Parkridge Health System - February 01, 2024
by Dr. Michael Allan

Atrial fibrillation (AF) is the most common sustained arrhythmia in patients in the United States, and the incidence and prevalence are increasing.  AF increases the risk of stroke by fivefold, and to offset the risk of stroke, patients are typically prescribed oral anticoagulation medication (OAC). However in 2015, Left Atrial Appendage Occlusive (LAAO) devices, a non-pharmacological stroke prevention solution, became available and made a significant impact in stroke reduction therapy.
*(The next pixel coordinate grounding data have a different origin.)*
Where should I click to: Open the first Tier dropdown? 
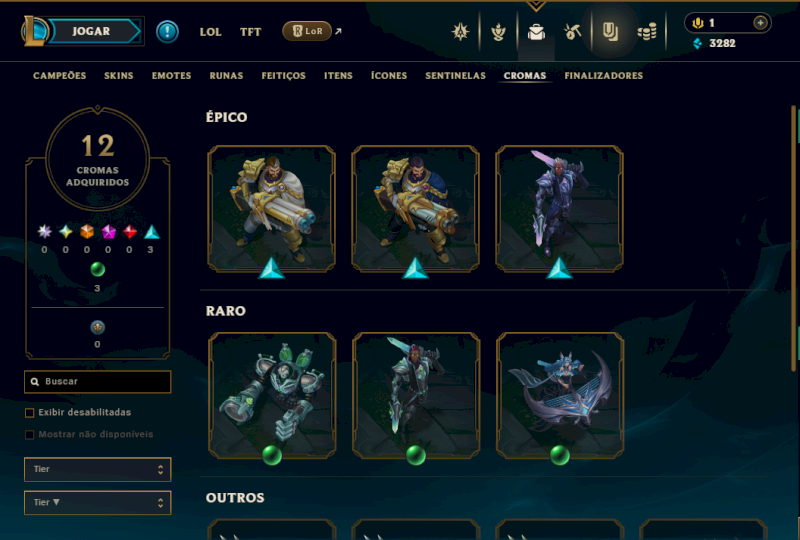pos(97,469)
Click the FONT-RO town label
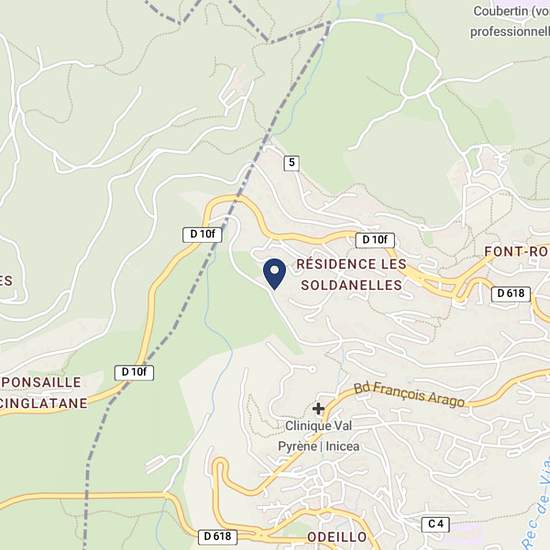 (x=517, y=251)
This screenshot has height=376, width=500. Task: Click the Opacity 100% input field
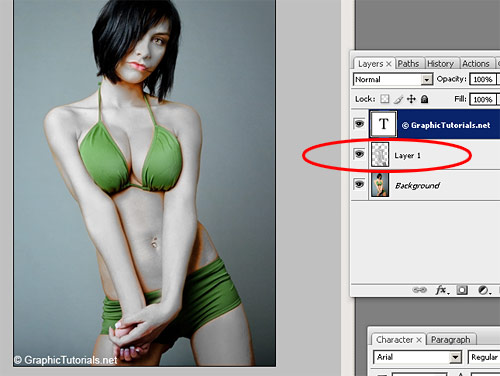point(483,79)
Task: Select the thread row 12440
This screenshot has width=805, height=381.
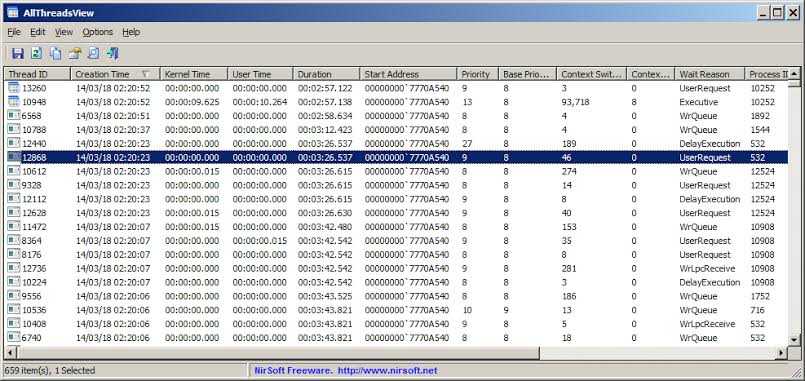Action: pyautogui.click(x=396, y=144)
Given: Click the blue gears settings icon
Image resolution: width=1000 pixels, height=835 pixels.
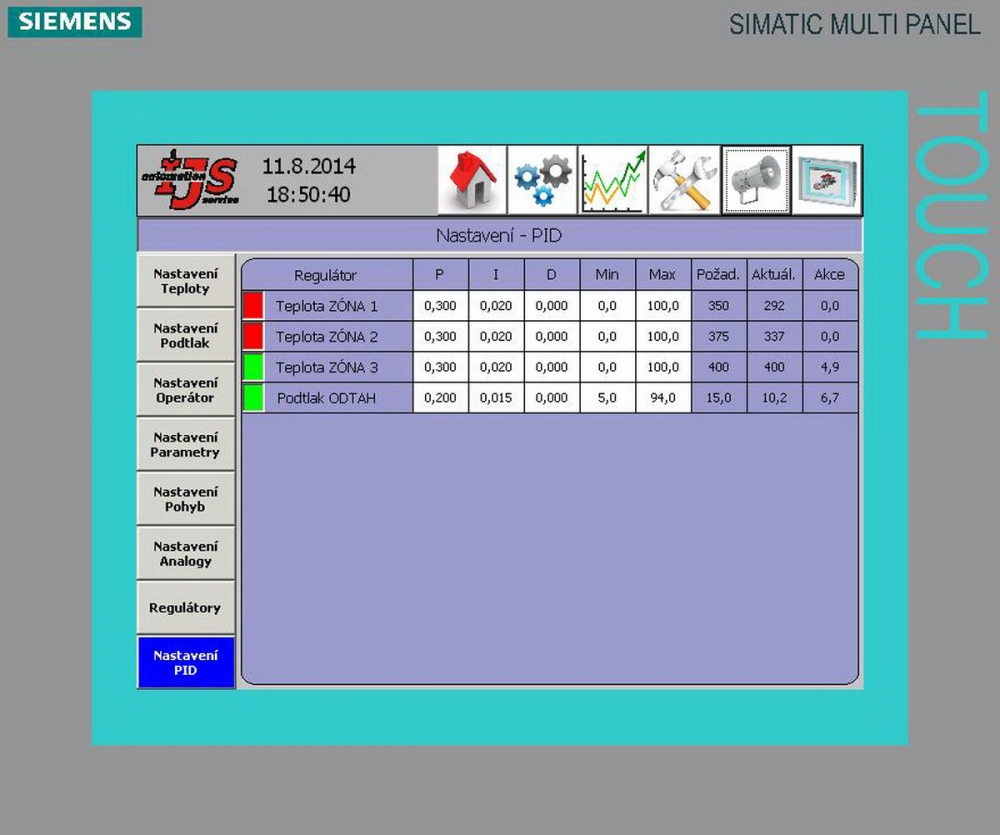Looking at the screenshot, I should click(x=542, y=181).
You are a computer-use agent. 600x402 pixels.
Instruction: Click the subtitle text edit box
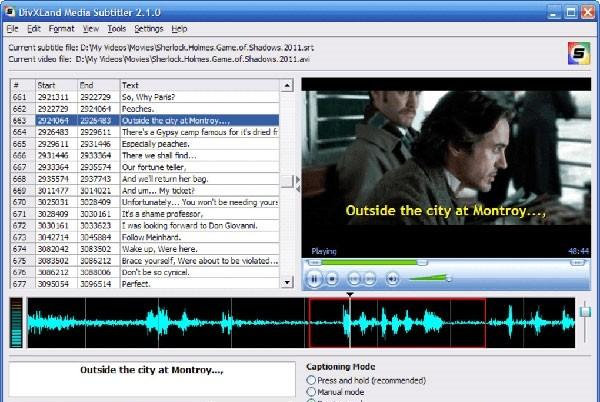click(150, 379)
In non-valvular atrial fibrillation (NVAF), > 90% of stroke-causing clots that arise from the left atrium are formed in the left atrial appendage (LAA). The LAAO implant is a minimally invasive, one-time procedure designed to reduce the risk of strokes originating in the LAA. The implant is permanent and patients are typically discharged the same day. The procedure is percutaneous and the implant is placed in the LAA via a sheath in the right femoral vein with the application of general anesthesia. Post implant care requires a 45-day dosing of OAC and a follow-up transesophageal echocardiogram (TEE). The patient can stop the OAC after confirmation of no leakage around the device after 45 day. Aspirin is often prescribed for daily use during this period.

Patient screening tools are available to guide physicians in determining which NVAF patients are potential candidates for the implant. Appropriate rationale to seek LAAO implant are as follows:

  • Increased bleeding risks such as history of spontaneous bleeding – including GI bleeding
  • High risk for falls
  • Cognitive impairment
  • Severe renal failure, thrombocytopenia, and cancer
  • Poor patient compliance with OAC – such as cost or fear of bleeding
  • Drug interactions – intolerance to OAC
  • Lifestyle – occupation related high bleeding risk or heavy alcohol use

The Centers for Medicare and Medicaid Services recognizes LAAO implant as a viable option for stroke prevention. A Shared Decision-Making tool is required for completion prior to the implant procedure.  This is an evidence-based cornerstone of LAAO which allows the patient, implanting physician, and referring physician to make treatment decisions together.

Since 2017, Parkridge has performed just shy of 500 LAAO implants with Dr. Christian Allan being the primary implanter and Dr. Matthew Wiisanen also performing this procedure. With Parkridge’s data submission to the ACC’s NCDR, we are able to measure and improve the quality of cardiovascular care. For LAAO implants, we are well under the national average for complication rates. Recently published data summarizing the past 2 years, shows a 0% complication rate at Parkridge.